Um ato de registo permite tornar de forma indelével a história. A história permite o relato da realidade e permite também a análise sobre o sucedido e sobre o papel dos seus intervenientes.

Vem isto a propósito do lançamento do livro “Parque das Nações uma Freguesia a Oriente, Contributos para a Sua História”de José Rodrigues Moreno. O autor, possibilita-nos com esta sua obra, aceder ao relato documentado no tempo sobre a ainda curta, mas já rica, história da Freguesia do Parque das Nações. E digo sua obra com duplo significado, pois sendo este livro por ele compilado, tem por base a outra sua obra desenvolvida desde 1998 até aos nossos dias, desde a associação de moradores até ás eleições para a Junta de freguesia.
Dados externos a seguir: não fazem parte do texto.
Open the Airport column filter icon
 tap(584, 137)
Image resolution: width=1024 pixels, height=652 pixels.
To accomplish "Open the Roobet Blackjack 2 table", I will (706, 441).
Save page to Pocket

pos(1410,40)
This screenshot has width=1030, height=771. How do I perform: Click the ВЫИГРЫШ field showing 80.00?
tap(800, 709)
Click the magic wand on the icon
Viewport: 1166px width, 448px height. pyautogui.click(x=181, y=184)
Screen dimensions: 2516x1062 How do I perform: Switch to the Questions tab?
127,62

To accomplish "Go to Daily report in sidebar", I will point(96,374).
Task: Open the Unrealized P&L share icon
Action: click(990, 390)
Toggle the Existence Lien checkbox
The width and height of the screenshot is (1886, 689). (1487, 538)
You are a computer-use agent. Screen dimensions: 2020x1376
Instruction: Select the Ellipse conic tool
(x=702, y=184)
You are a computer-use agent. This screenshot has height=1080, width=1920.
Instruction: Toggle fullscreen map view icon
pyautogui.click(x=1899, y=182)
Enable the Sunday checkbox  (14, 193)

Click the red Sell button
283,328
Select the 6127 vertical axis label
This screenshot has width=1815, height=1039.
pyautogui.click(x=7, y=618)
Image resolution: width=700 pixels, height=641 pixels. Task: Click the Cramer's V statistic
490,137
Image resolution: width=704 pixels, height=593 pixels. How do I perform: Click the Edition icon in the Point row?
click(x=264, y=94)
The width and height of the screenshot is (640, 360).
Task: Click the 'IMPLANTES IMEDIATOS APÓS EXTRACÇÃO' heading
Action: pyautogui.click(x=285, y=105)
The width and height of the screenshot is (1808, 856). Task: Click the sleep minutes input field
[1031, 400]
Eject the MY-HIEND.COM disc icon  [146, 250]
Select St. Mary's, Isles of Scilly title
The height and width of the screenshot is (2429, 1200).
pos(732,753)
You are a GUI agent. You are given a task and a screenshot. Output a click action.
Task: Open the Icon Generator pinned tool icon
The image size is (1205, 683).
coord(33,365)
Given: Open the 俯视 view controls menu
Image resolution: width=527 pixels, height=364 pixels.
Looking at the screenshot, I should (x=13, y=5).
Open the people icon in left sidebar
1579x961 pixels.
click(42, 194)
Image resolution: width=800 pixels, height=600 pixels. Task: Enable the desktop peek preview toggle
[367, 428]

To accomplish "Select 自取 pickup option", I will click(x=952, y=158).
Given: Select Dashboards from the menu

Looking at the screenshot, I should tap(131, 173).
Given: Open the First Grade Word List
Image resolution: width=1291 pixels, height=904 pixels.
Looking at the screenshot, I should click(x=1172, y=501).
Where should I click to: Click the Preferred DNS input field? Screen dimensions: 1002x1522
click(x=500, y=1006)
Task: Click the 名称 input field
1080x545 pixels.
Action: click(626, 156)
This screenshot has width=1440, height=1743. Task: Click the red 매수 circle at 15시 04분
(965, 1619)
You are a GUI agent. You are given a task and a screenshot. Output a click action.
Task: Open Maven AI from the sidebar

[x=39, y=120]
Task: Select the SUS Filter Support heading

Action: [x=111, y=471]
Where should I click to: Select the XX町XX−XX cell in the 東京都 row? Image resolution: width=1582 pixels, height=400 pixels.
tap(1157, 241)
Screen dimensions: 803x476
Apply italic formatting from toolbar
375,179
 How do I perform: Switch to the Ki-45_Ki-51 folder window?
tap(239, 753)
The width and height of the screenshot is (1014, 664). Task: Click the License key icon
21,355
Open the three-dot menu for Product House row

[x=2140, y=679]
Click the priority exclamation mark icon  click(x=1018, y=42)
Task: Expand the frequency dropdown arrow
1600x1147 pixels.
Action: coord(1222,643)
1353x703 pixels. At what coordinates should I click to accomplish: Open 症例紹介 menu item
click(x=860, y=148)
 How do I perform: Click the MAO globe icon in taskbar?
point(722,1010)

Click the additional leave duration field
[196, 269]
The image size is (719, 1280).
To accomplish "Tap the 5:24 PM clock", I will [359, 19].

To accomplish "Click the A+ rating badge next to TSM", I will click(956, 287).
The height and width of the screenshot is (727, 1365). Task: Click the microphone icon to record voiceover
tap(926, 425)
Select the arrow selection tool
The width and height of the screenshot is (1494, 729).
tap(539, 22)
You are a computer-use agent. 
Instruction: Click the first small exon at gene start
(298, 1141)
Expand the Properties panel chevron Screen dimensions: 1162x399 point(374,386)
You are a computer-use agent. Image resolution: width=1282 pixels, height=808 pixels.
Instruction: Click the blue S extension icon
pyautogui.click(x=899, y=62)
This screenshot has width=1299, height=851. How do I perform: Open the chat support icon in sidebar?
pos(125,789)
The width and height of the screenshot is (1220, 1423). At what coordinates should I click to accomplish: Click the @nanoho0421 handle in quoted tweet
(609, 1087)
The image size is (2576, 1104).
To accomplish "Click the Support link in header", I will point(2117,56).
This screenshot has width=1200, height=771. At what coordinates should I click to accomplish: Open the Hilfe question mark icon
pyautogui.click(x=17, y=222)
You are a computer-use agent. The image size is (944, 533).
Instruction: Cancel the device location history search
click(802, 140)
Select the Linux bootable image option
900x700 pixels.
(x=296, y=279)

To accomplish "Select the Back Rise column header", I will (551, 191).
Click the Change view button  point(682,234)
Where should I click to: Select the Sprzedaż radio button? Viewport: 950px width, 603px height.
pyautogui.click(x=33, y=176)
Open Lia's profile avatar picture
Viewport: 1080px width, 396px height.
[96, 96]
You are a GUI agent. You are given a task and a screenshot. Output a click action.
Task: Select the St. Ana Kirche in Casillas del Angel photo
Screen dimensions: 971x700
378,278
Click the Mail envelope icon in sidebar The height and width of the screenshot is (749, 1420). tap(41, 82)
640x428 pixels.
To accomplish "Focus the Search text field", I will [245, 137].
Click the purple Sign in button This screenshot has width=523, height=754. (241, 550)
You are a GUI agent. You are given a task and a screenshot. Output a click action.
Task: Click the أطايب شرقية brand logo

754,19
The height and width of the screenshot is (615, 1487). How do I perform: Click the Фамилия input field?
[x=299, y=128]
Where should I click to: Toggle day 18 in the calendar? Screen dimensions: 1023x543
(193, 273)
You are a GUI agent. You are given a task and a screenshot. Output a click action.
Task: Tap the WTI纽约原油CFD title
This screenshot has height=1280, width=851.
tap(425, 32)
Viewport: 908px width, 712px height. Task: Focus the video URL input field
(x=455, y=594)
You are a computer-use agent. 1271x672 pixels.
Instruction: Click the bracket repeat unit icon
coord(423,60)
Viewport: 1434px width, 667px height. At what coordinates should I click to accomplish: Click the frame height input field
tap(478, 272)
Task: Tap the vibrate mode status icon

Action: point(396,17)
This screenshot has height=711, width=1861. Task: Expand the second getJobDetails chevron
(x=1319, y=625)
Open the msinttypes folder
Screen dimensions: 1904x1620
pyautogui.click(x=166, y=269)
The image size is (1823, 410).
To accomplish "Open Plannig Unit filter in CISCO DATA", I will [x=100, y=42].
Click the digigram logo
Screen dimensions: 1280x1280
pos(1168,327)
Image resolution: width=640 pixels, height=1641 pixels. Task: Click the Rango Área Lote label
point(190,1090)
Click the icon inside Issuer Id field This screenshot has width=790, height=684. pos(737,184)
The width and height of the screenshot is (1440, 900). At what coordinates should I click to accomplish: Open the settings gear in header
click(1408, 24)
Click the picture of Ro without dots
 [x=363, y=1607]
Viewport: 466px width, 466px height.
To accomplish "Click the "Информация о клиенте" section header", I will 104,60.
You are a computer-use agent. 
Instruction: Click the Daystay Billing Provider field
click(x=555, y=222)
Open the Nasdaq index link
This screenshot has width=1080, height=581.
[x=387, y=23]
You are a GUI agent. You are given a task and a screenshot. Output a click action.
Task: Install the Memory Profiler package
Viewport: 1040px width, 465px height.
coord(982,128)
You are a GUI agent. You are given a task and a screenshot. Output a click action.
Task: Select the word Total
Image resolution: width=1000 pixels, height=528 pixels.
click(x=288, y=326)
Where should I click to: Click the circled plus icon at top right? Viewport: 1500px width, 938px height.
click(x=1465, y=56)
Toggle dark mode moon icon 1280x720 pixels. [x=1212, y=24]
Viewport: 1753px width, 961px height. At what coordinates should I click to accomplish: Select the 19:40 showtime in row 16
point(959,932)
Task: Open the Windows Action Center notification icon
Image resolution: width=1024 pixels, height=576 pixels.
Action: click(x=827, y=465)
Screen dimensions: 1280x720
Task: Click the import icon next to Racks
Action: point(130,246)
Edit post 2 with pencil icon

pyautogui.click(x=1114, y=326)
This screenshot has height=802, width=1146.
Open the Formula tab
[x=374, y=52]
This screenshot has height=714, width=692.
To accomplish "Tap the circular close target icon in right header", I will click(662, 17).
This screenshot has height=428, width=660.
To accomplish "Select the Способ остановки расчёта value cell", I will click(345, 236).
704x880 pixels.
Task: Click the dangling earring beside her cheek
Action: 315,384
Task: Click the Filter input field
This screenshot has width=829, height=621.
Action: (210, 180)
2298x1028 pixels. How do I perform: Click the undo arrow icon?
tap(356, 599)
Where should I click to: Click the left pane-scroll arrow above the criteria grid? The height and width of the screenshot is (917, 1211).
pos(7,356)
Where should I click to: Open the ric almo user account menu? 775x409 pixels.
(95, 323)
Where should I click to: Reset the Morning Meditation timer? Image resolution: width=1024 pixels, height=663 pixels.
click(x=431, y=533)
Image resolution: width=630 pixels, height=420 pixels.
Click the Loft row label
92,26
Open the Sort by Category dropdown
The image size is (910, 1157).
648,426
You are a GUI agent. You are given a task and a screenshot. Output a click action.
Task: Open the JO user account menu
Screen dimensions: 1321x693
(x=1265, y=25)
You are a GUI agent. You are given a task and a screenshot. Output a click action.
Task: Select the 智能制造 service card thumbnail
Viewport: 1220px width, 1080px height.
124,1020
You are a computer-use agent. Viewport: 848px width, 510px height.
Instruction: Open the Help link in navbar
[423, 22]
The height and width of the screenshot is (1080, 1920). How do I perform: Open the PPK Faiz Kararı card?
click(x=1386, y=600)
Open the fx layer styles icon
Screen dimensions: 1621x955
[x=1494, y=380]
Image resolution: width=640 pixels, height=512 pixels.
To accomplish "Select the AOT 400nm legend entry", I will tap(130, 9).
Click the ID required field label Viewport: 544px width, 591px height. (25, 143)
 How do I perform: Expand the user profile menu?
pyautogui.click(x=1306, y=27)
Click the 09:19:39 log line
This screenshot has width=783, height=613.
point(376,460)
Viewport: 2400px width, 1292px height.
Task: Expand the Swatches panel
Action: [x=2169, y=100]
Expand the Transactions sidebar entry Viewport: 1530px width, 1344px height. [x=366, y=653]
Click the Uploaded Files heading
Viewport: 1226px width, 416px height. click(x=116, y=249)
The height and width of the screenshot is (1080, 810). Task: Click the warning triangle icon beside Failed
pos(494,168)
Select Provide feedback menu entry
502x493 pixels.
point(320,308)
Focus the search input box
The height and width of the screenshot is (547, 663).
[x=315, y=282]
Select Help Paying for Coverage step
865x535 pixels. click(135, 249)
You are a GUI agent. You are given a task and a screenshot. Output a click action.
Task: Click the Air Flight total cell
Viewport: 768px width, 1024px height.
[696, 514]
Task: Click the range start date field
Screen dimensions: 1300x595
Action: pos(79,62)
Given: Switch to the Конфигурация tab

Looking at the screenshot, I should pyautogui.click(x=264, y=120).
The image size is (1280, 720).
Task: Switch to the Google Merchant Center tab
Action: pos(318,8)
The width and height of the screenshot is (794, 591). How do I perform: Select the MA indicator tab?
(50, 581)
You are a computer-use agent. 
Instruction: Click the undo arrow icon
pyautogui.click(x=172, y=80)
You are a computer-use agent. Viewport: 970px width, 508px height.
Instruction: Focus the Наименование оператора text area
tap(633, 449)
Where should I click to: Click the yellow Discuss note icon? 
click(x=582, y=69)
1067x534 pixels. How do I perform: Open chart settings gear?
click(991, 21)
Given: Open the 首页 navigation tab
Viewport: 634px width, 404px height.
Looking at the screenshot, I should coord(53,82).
E porque se trata de um relato contado na primeira pessoa e baseado em acontecimentos documentados, tal como o algodão, não engana. Diria até que permite aos que não tenham conhecimento do passado recente da freguesia e sua génese, ficar a conhecê-lo bem como ficar a saber o quê, como, quando, porquê, para quê e por quem aqui chegamos, nós, que aqui vivemos habitando, visitando ou trabalhando, novos e menos novos, homens e mulheres, nacionais e estrangeiros. Porque é fácil criar conceitos diferentes da verdade, pelo que se leia ou escute, convido à sua leitura.

Capa livro 2

José Moreno, para além da garra que sempre colocou na sua luta pela freguesia, teve a sensibilidade de percepcionar o futuro, quando ainda todos estávamos deslumbrados com a Expo 98, misturando a sua determinação com o conceito de génese da Cidade Imaginada e permitindo assim alcançar identidade própria para uma freguesia, que nunca é demais relembrar, pouco mais era nessa altura, que uma área ocupada com lixeira, resíduos, depósitos de sucatas, matador e petroquímica, em pouco ou nada acompanhada pelas três juntas de freguesia e pelas duas câmaras municipais que à data tutelavam o território.

Entender um projeto desta envergadura, com as consequências na história da cidade, capital de um país europeu, com as entidades envolvidas, privadas, públicas e público-privadas, com todos os processos decorrentes, como o desvinculo da Parque Expo SA, a criação de uma freguesia una e nova é sinónimo de coragem, responsabilidade e determinação que só pode cumprir-se sendo alavancado num sentido de missão ao bem público.

A história das nações tem destas coisas, não é propriamente por acaso que, na sequência do processo da comunidade europeia, numa altura em que a ecologia estava a tomar mais visibilidade, onde se incluem indissociávelmente os oceanos e a reforma administrativa estava na ordem do dia, surgia alguém que, de forma independente, revelava o caminho inovador para a nova freguesia e uma nova gestão autárquica. E porque a história não é efémera, que ninguém lhe atribua caducidade interpretando erradamente processos, só pelo desejo ambicioso de poder.

Ás gentes o que é das gentes. A nós.